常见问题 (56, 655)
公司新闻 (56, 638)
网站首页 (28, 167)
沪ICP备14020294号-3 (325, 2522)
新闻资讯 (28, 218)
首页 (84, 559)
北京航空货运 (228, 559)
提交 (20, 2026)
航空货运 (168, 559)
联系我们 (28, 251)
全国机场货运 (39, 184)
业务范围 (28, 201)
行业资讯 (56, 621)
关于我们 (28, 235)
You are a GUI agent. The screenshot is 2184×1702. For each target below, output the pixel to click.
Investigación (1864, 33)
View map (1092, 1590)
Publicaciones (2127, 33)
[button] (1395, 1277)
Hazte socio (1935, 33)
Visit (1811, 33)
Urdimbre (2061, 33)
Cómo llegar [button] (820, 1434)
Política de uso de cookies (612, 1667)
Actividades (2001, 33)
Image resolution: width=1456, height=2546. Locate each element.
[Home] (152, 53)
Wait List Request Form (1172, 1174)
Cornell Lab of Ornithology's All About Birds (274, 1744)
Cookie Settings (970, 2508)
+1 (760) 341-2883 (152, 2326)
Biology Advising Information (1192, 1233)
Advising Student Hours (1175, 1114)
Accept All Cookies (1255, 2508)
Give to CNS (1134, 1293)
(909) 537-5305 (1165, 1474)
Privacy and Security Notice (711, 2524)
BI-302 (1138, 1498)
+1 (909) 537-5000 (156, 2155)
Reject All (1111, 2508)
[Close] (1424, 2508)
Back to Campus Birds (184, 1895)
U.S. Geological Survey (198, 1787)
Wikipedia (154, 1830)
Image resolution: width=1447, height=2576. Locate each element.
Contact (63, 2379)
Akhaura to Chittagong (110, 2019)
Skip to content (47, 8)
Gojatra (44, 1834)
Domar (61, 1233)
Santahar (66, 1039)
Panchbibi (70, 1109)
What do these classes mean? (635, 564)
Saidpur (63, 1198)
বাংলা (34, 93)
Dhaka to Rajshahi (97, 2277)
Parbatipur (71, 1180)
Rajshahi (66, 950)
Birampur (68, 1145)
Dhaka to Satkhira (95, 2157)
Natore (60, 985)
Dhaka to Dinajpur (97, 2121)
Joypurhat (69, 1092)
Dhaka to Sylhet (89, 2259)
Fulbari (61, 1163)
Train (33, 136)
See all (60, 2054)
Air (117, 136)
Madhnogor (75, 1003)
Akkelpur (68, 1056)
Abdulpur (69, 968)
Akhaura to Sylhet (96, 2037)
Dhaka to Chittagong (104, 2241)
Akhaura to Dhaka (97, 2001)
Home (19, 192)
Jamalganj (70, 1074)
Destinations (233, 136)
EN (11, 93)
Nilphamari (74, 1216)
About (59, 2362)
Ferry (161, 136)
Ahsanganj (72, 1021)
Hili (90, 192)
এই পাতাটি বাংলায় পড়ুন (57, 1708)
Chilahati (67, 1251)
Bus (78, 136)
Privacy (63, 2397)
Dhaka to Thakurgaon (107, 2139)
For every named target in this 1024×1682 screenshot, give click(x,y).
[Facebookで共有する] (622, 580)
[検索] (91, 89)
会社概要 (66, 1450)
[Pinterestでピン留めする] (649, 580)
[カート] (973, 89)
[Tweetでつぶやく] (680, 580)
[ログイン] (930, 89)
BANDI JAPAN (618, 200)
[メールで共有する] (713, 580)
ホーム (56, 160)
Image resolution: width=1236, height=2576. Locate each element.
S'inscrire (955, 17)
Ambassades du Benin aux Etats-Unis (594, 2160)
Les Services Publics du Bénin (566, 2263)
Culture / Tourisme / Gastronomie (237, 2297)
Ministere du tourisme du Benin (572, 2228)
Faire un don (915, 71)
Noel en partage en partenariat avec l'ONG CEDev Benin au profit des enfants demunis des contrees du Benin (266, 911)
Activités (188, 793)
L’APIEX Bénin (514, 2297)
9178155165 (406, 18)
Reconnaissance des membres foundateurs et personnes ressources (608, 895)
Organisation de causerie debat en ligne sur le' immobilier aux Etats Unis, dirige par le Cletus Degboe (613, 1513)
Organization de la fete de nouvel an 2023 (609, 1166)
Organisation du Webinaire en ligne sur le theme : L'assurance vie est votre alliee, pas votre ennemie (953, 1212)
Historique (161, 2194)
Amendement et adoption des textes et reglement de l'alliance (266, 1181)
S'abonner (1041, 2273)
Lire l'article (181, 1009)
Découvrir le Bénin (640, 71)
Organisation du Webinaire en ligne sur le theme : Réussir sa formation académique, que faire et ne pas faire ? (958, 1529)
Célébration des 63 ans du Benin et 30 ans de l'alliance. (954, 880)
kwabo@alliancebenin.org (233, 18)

■ **Assignment**:
Repeat the lines from the first one in the records through the line containing "Image resolution: width=1447, height=2576.", exactly as written, and nothing else.

■ **Response to the task**:
常见问题 (56, 655)
公司新闻 (56, 638)
网站首页 (28, 167)
沪ICP备14020294号-3 (325, 2522)
新闻资讯 (28, 218)
首页 (84, 559)
北京航空货运 (228, 559)
提交 (20, 2026)
航空货运 (168, 559)
联系我们 (28, 251)
全国机场货运 (39, 184)
业务范围 (28, 201)
行业资讯 (56, 621)
关于我们 (28, 235)
You are a GUI agent. The screenshot is 2184×1702. For each target below, output the pixel to click.
Investigación (1864, 33)
View map (1092, 1590)
Publicaciones (2127, 33)
[button] (1395, 1277)
Hazte socio (1935, 33)
Visit (1811, 33)
Urdimbre (2061, 33)
Cómo llegar [button] (820, 1434)
Política de uso de cookies (612, 1667)
Actividades (2001, 33)
Image resolution: width=1456, height=2546. Locate each element.
[Home] (152, 53)
Wait List Request Form (1172, 1174)
Cornell Lab of Ornithology's All About Birds (274, 1744)
Cookie Settings (970, 2508)
+1 (760) 341-2883 (152, 2326)
Biology Advising Information (1192, 1233)
Advising Student Hours (1175, 1114)
Accept All Cookies (1255, 2508)
Give to CNS (1134, 1293)
(909) 537-5305 (1165, 1474)
Privacy and Security Notice (711, 2524)
BI-302 (1138, 1498)
+1 (909) 537-5000 (156, 2155)
Reject All (1111, 2508)
[Close] (1424, 2508)
Back to Campus Birds (184, 1895)
U.S. Geological Survey (198, 1787)
Wikipedia (154, 1830)
Image resolution: width=1447, height=2576. Locate each element.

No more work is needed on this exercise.